If the patient is still in an early stage of development or very young, it is sometimes not easy to diagnose juvenile idiopathic arthritis. Only after a certain age are children able to report their symptoms themselves and describe them exactly.

In the early stages, the symptoms of juvenile idiopathic arthritis resemble those of other rheumatic diseases. A paediatric rheumatologist specialises in the particular characteristics of diagnosis and will be able to initiate and monitor effective and tolerable treatment.

How is juvenile idiopathic arthritis treated?

The principal medicines available for treating juvenile idiopathic arthritis are nonsteroidal antirheumatic agents – abbreviated NSAR (e.g. the active substance diclofenac), so-called disease-modifying drugs and corticosteroids (e.g. the active substance prednisolone).

The NSAR help to combat joint pain, swelling and fever. They act quickly with improvement usually occurring within hours or days. For mild cases, this treatment is often sufficient, but if the disease advances into a chronic form, disease-modifying drugs will also be necessary. They intervene with the malfunctioning immune system and are able to attenuate and prevent the disease from progressing.

Disease-modifying drugs include, for example, the active substances methotrexate, leflunomide, sulfasalazine, azathioprine and antimalarial drugs. Methotrexate is regarded as the gold standard for JIA.

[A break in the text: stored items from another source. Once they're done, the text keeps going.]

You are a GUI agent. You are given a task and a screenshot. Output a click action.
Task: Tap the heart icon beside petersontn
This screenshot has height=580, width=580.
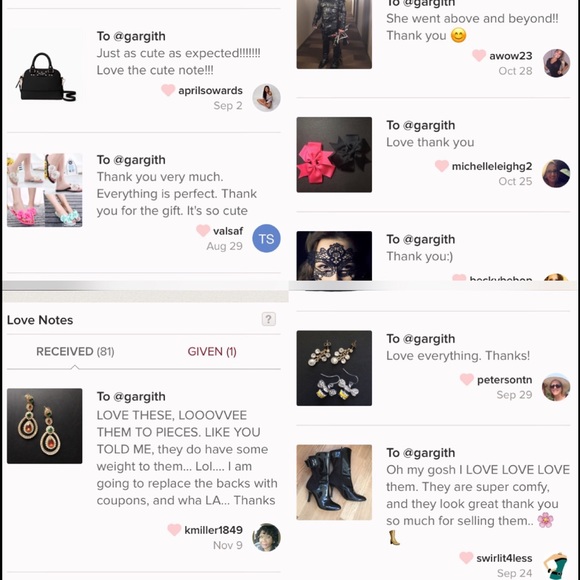467,379
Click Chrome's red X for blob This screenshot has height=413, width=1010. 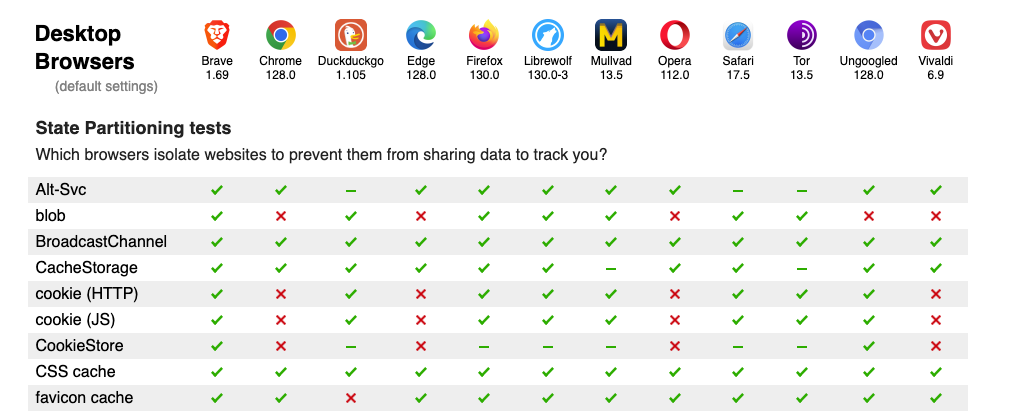pyautogui.click(x=281, y=216)
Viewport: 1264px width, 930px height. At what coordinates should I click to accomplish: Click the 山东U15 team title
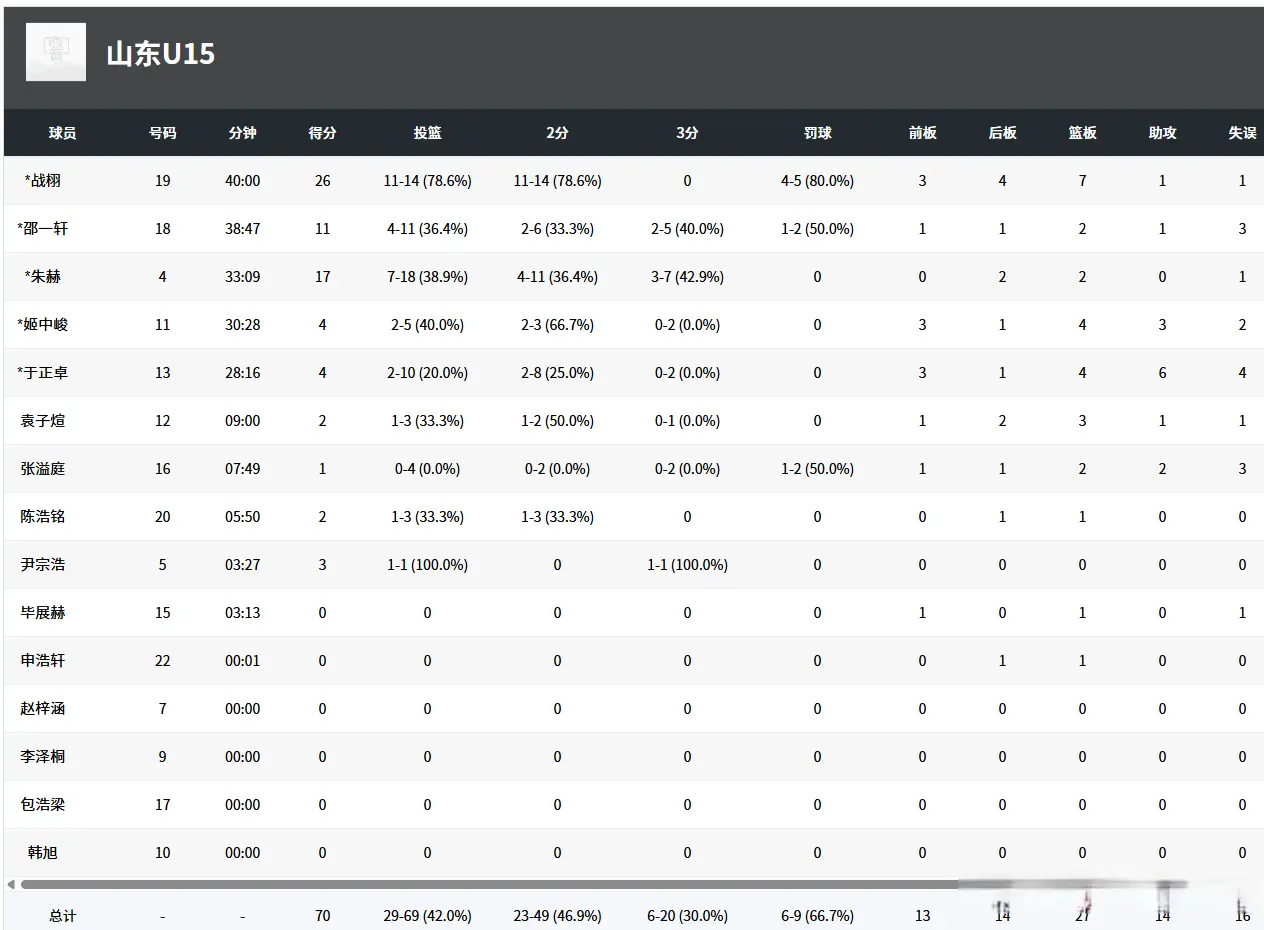161,53
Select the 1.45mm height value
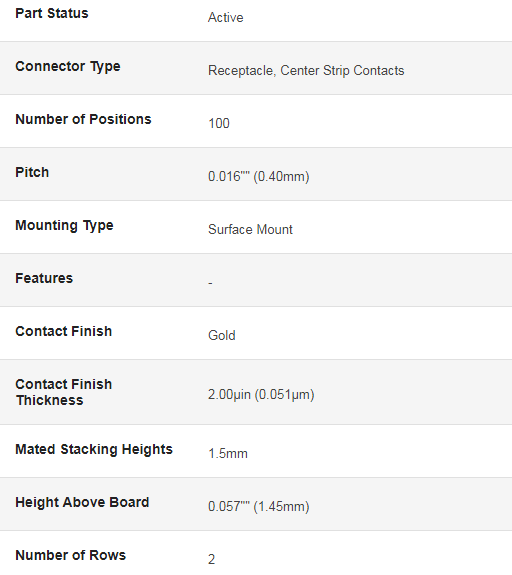Screen dimensions: 512x575 click(x=259, y=506)
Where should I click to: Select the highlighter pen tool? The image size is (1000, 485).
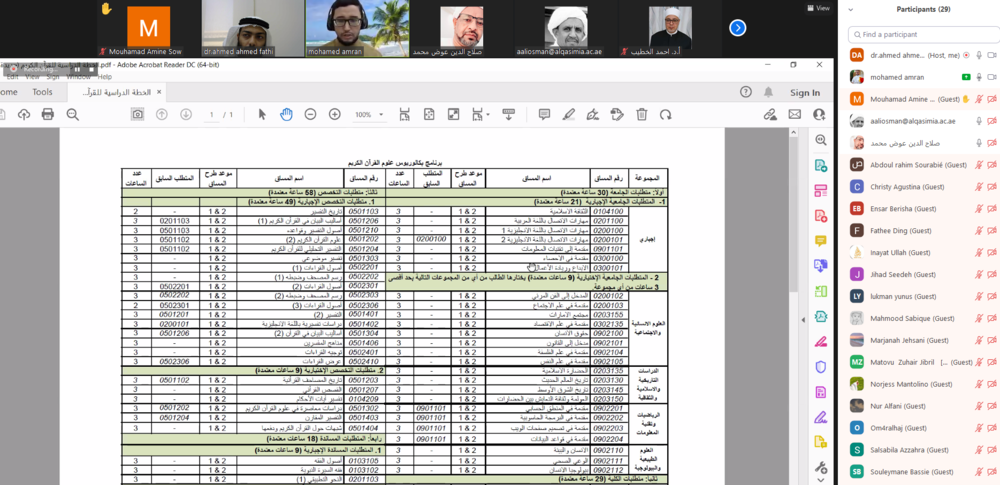569,115
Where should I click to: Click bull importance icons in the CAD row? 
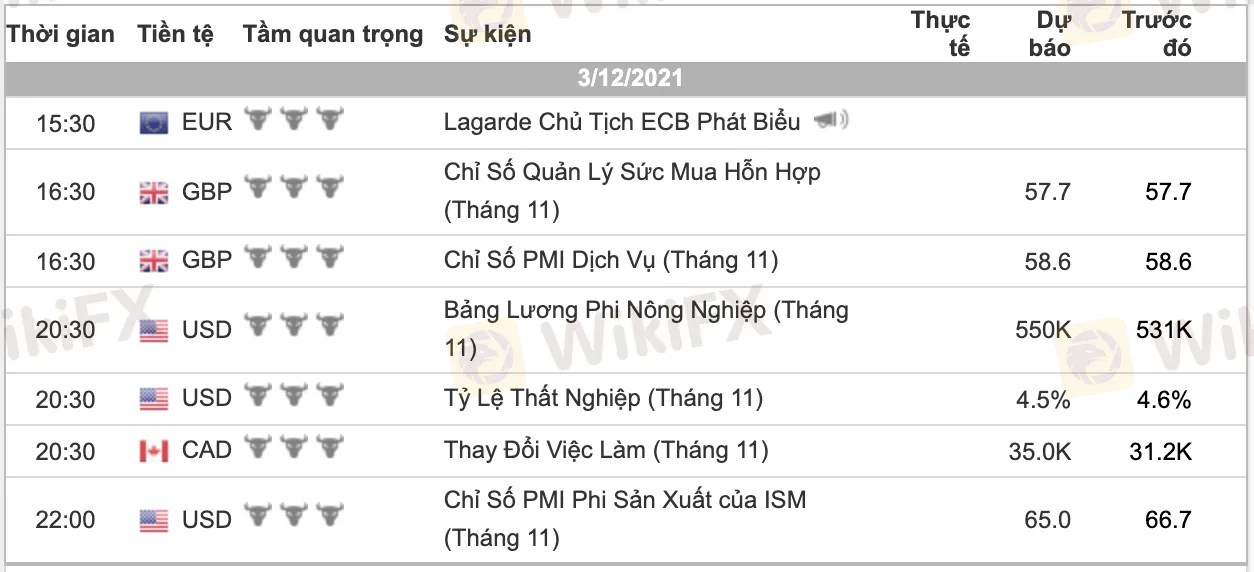pyautogui.click(x=294, y=449)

Corticosteroids are considered a third pillar of drug treatment. They have a strong anti-inflammatory action and are taken either in tablet form or injected as a solution directly into the inflamed joint. These substances act very quickly to alleviate pain and as short-term anti-inflammatories, but they do not affect the actual course of the disease. In the majority of patients, corticosteroids are used until the inflammation and pain have subsided to a significant extent. Their dose is then often reduced or the product is tapered off entirely.

Non-drug treatments are also available in addition to medicinal treatment. The most important of these are physiotherapy, physical therapy, patient training sessions and aids such as insoles.

Physiotherapy is used to prevent impaired mobility, stiffening of the joints and incorrect posture, and to avoid compensatory movements and awkward patterns of movement. If changes of this type have already developed, physiotherapy attempts to correct them with the aim of restoring normal conditions.